Investigating Addermire, it is revealed that Sokolov was imprisoned by Kirin Jindosh (John Gegenhuber), the Duke's Grand Inventor. The player enters Jindosh's Clockwork Mansion, kills him or performs an electrical lobotomy on him, and frees Sokolov. Sokolov directs the player to eliminate Breanna Ashworth (Melendy Britt), the curator of the Royal Conservatory and witch working for Delilah. The player enters the Royal Conservatory and discovers that Ashworth brought Delilah back from the Void, after her defeat at the hands of Daud, the assassin who killed Emily's mother. Ashworth is either killed or has her powers removed.

With Delilah being too powerful to defeat conventionally, Sokolov suggests the player investigate the home of mining magnate Aramis Stilton (Richard Cansino). Upon entering Stilton's mansion, the player discovers that he had gone insane after witnessing Delilah's resurrection. With the aid of the Outsider, the player travels back in time and observes the Crown Killer, Jindosh, Ashworth, and the Duke pull Delilah from the Void. Afterward, Delilah siphons part of her soul into a statue, making her immortal.

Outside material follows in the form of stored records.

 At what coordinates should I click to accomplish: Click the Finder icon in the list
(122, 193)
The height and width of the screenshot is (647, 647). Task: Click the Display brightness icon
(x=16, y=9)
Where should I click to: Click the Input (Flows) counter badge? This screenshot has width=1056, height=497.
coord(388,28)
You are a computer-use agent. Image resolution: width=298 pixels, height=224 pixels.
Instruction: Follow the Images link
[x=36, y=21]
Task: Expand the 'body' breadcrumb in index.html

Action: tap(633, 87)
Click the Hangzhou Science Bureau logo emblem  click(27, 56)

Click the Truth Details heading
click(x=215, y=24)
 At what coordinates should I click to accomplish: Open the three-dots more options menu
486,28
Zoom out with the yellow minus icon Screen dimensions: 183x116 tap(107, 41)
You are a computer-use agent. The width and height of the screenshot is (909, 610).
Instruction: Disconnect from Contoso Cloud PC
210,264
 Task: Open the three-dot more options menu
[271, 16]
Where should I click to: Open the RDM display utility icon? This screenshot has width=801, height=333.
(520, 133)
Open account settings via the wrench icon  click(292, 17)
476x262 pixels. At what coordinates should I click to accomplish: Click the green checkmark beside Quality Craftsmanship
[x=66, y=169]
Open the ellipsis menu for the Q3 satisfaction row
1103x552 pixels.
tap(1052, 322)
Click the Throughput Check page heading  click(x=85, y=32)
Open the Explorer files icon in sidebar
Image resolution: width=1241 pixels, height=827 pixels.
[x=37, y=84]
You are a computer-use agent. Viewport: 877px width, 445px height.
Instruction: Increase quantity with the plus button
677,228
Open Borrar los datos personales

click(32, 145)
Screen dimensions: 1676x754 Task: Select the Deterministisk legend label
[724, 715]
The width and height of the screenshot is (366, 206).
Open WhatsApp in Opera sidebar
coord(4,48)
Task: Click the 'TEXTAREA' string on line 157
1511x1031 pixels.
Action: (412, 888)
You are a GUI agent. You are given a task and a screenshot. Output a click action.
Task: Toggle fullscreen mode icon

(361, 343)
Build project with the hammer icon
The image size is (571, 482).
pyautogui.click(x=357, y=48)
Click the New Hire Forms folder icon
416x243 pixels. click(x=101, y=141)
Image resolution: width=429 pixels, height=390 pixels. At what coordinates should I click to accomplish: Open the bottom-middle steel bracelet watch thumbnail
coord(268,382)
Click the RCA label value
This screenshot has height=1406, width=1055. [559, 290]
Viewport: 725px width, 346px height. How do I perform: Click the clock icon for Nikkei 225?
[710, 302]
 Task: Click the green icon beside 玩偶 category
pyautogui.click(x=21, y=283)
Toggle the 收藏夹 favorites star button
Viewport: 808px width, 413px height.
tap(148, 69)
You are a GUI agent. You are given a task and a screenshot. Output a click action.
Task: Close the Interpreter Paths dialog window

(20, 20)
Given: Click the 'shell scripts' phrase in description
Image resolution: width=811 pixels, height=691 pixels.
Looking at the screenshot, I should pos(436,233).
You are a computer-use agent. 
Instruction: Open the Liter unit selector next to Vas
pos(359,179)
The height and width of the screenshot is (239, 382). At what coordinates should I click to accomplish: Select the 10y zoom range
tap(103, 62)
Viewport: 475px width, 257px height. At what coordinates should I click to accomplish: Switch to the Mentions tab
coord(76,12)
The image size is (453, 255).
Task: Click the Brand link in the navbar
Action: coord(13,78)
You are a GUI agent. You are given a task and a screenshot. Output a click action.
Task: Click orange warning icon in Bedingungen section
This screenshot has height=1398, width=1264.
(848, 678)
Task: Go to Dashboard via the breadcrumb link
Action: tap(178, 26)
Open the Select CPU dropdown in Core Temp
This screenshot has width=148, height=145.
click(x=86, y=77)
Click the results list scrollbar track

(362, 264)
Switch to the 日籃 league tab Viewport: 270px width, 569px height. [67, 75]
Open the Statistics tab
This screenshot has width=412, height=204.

The player invades the Duke's palace to eliminate him and retrieve Delilah's soul. After either killing the Duke or working with his body double to depose him, the player finds the statue and extracts Delilah's soul. The player then returns to Dunwall for a final confrontation with Delilah. After reuniting Delilah with her soul, the player may choose to kill Delilah or trick her into trapping herself inside her own painting.

==== Endings ====
There are multiple endings based on whether the player caused high chaos by indiscriminate murder, or achieved low chaos by refraining from taking lives. These endings are also dependent on whom the player killed or spared, and which factions, if any, they sided with.

In the High Chaos ending, the player is faced with the choice of freeing Emily / Corvo from petrification or leaving them that way. If Emily is not left in stone, she becomes a vengeful empress and brutally purges Delilah's supporters. If Corvo leaves Emily petrified, he takes the throne for himself and becomes a brutal tyrant known as Emperor Corvo "the Black". Karnaca is either ruled by a new tyrant or collapses into anarchy and, if alive, Sokolov becomes a broken man after witnessing the perversion of his work, and is exiled to his home country.

In the Low Chaos ending, the player frees Emily / Corvo from their imprisonment. A council of representatives, or, optionally, Corvo, who can make himself the new Duke, takes charge in Karnaca and brings the city back from the brink. Emily becomes a fair and just ruler, reuniting the Empire. Sokolov, proud to see his work used for good, returns to his home country to spend his last days in comfort.

In either ending, if Meagan survives, she is revealed to be Billie Lurk and leaves to search for Daud, leading to Dishonored: Death of the Outsider.

== Development ==
Dishonored 2 was developed by Arkane Studios and published by Bethesda Softworks. After having co-directed the first game, Harvey Smith worked as director of Dishonored 2. Though the first Dishonored was developed by both Arkane teams in Lyon, France and Austin, United States, its sequel was developed largely solely in Lyon as Arkane Studios Austin were focused on developing 2017's Prey. Both studios collaborated on the game, and playtested each other's builds. The game runs on Arkane's "Void" engine, as opposed to Unreal Engine 3 that was previously used in Dishonored. The Void engine is based on id Tech 5, though the majority of the original engine was rewritten. Arkane removed unneeded elements from the engine like the mini open world and overhauled the graphics. The new engine is intended to improve in-game lighting and post-processing to help the game's visuals, and allows the game to visualize subsurface scattering.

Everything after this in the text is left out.